#### DATA SUPPLIED

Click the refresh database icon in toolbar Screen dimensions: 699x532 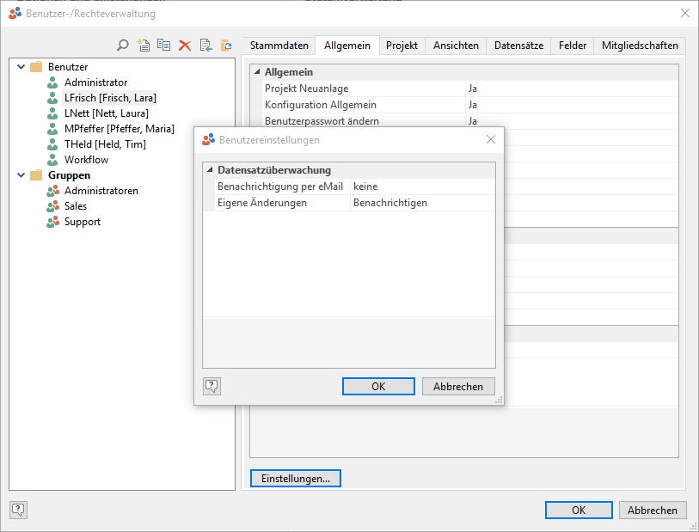226,46
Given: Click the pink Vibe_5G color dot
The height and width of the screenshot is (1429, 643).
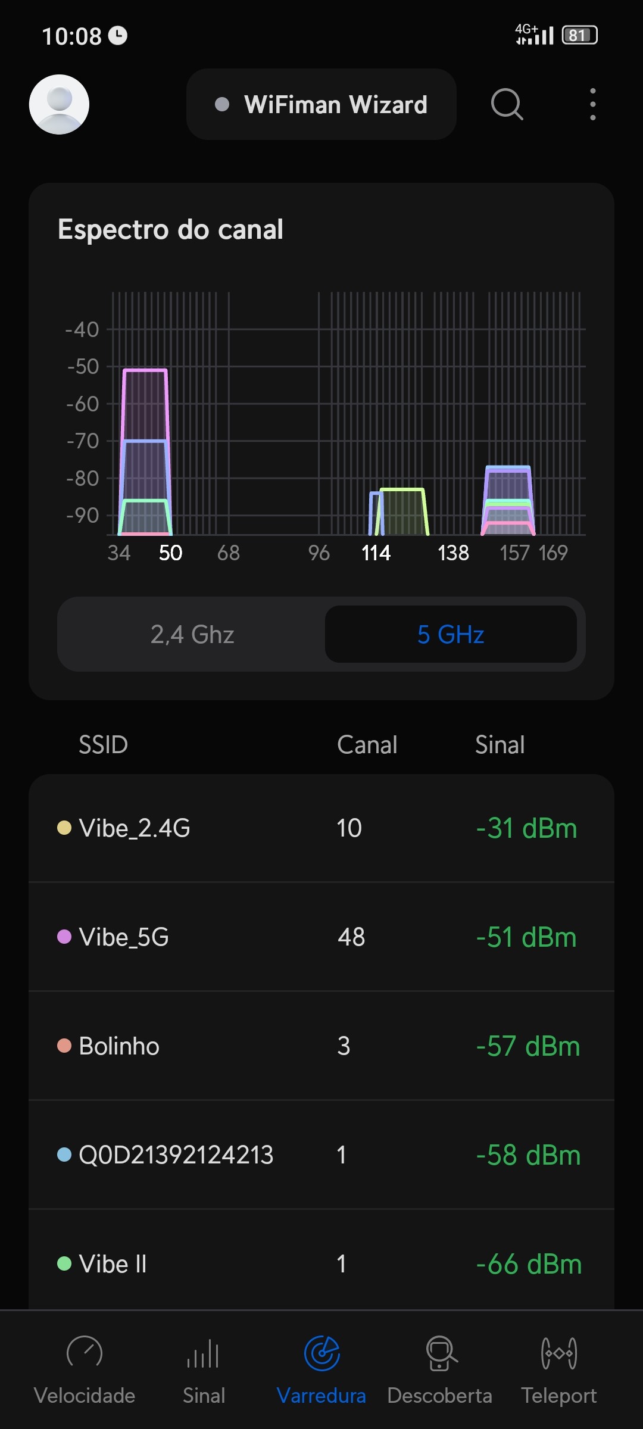Looking at the screenshot, I should [x=64, y=937].
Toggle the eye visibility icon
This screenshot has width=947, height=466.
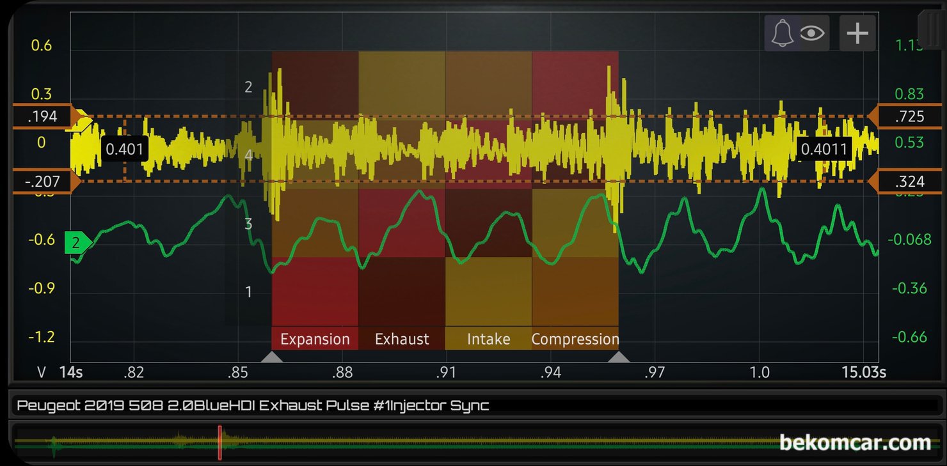click(812, 33)
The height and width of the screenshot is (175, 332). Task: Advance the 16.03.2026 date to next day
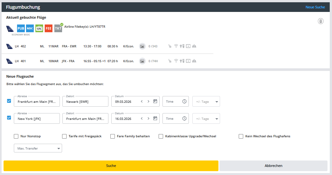point(148,118)
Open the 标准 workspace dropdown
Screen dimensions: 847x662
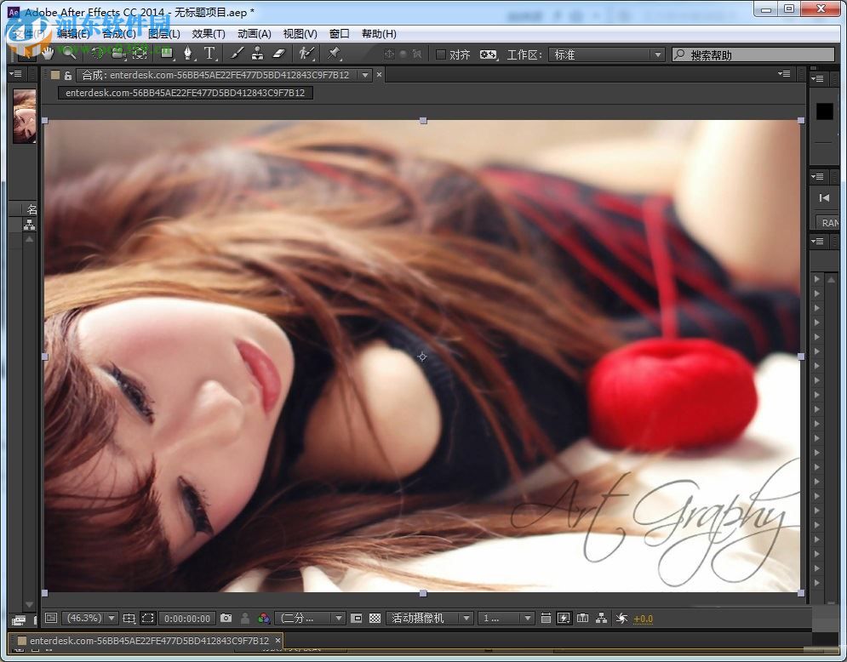tap(607, 53)
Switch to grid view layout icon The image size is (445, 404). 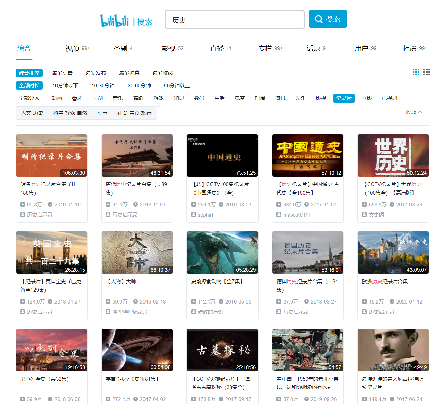tap(416, 72)
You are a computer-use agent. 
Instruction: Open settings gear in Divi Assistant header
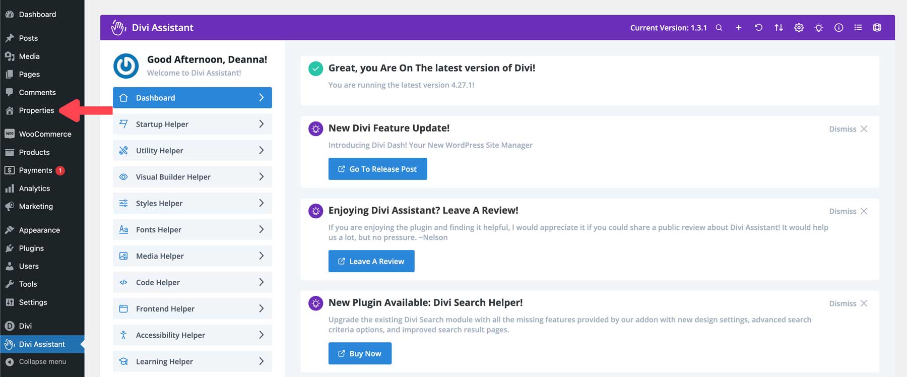799,28
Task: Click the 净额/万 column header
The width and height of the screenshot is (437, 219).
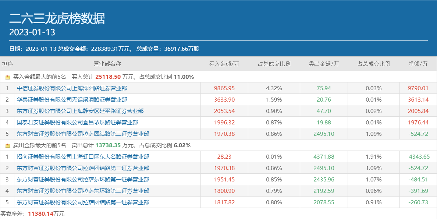Action: click(418, 64)
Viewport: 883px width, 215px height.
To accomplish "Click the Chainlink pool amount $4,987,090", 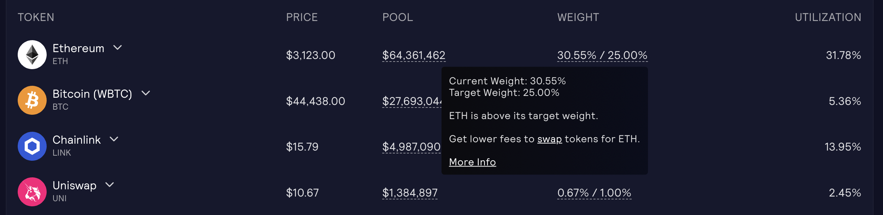I will coord(411,147).
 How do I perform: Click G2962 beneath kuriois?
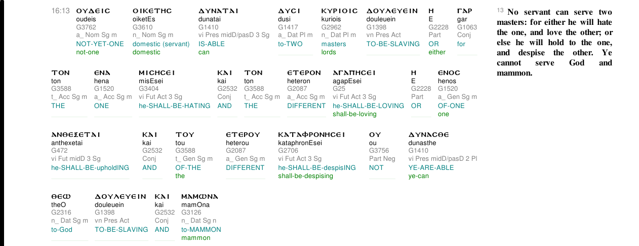332,27
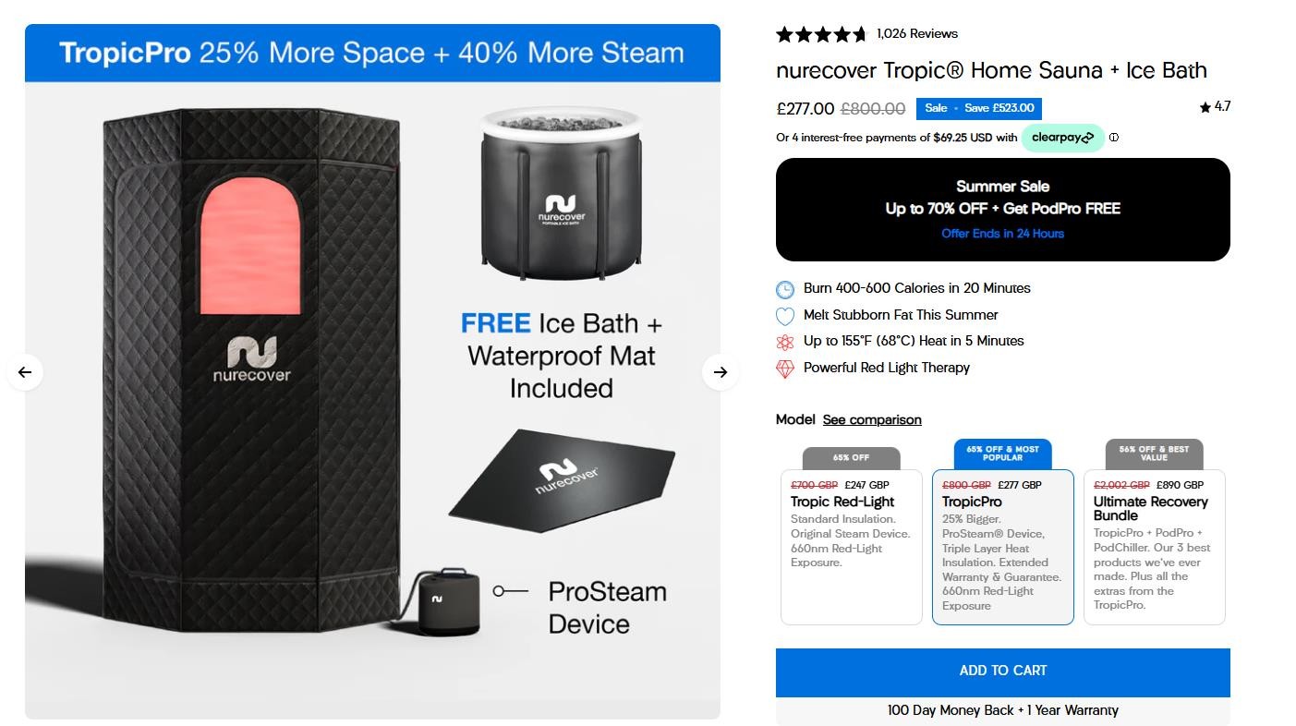This screenshot has height=726, width=1296.
Task: Click the next image arrow
Action: coord(721,372)
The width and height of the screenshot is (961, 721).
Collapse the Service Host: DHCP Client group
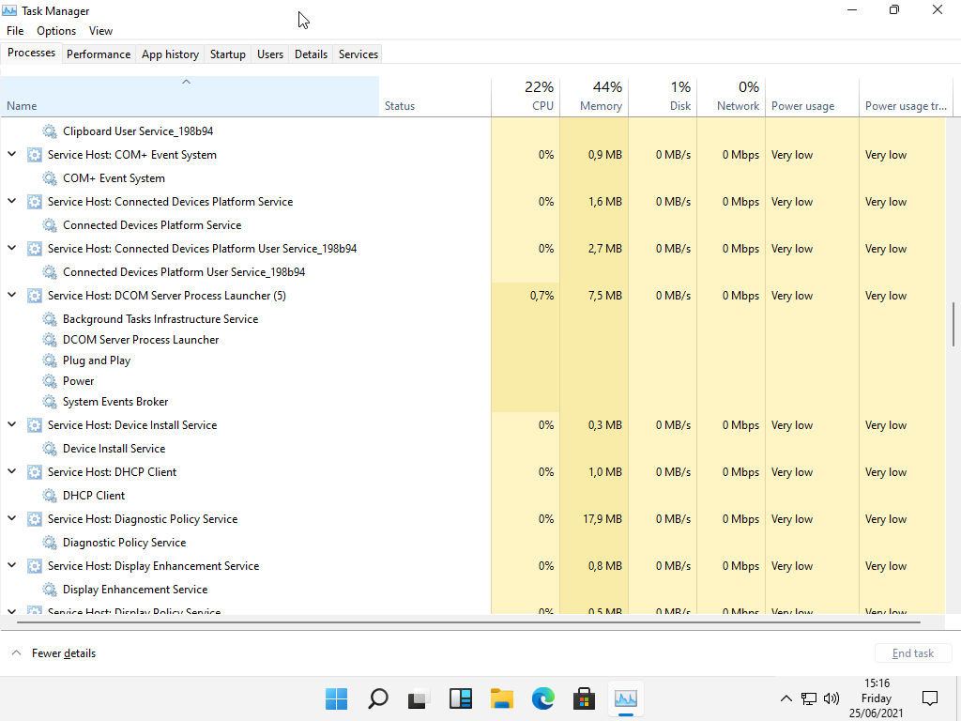[12, 471]
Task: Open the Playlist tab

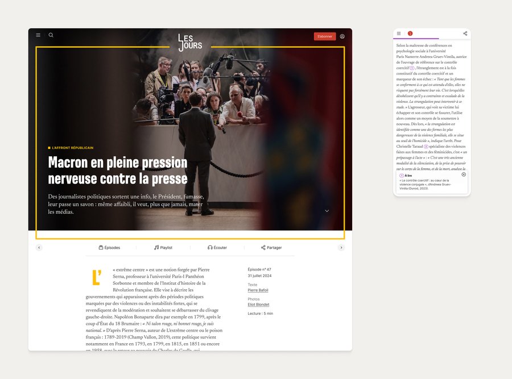Action: (163, 248)
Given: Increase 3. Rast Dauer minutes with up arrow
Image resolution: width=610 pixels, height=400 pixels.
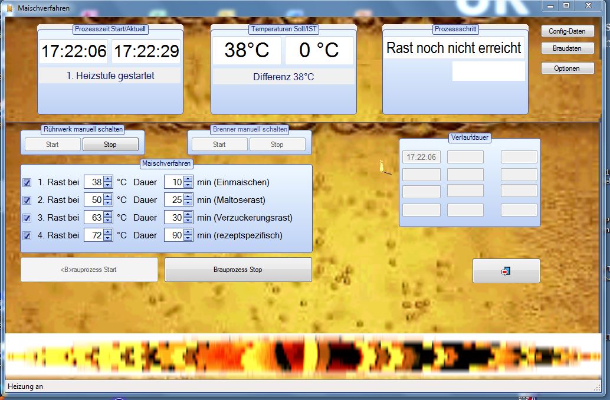Looking at the screenshot, I should [x=188, y=215].
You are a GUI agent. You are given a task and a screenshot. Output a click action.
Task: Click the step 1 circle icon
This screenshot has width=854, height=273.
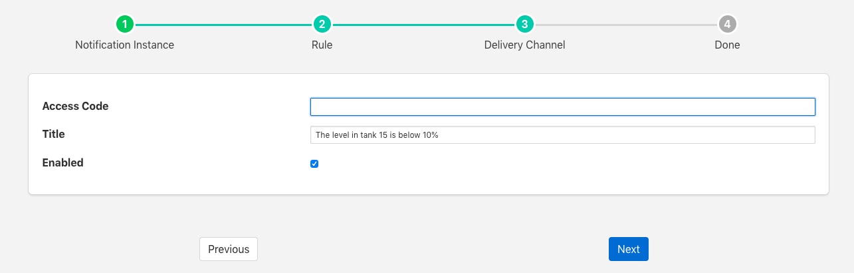pyautogui.click(x=125, y=25)
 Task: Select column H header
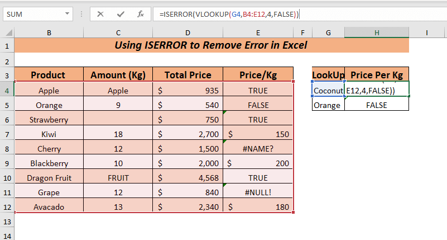click(377, 32)
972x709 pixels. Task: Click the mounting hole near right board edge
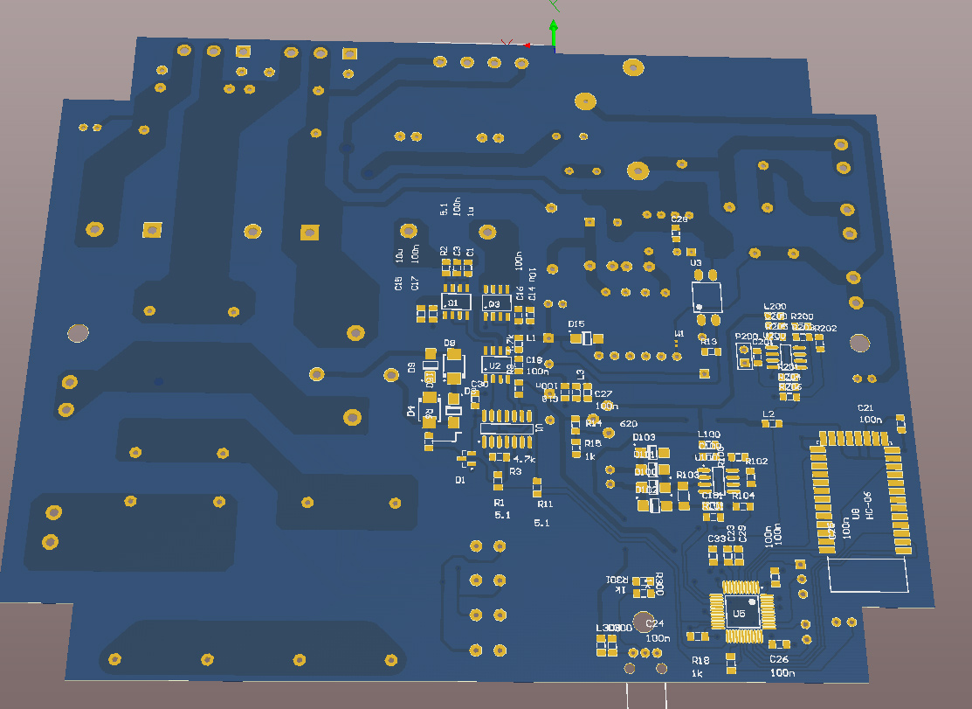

########

EXERCISE INSTRUCTIONS
Copy the material word for word from the line with "How do I perform: Click" up to and including the line with "click(377, 32)", leaving out the pictures.

EXERCISE SOLUTION
 How do I perform: Click G2962 beneath kuriois?
332,27
This screenshot has height=726, width=1296.
Task: Click the next image arrow
Action: coord(721,372)
The width and height of the screenshot is (961, 721).
Collapse the Service Host: DHCP Client group
[12, 471]
Task: Open the Playlist tab

Action: (163, 248)
Given: Increase 3. Rast Dauer minutes with up arrow
Image resolution: width=610 pixels, height=400 pixels.
Looking at the screenshot, I should [x=188, y=215].
You are a GUI agent. You are given a task and a screenshot. Output a click action.
Task: Click the step 1 circle icon
This screenshot has width=854, height=273.
pyautogui.click(x=125, y=25)
 Task: Select column H header
click(377, 32)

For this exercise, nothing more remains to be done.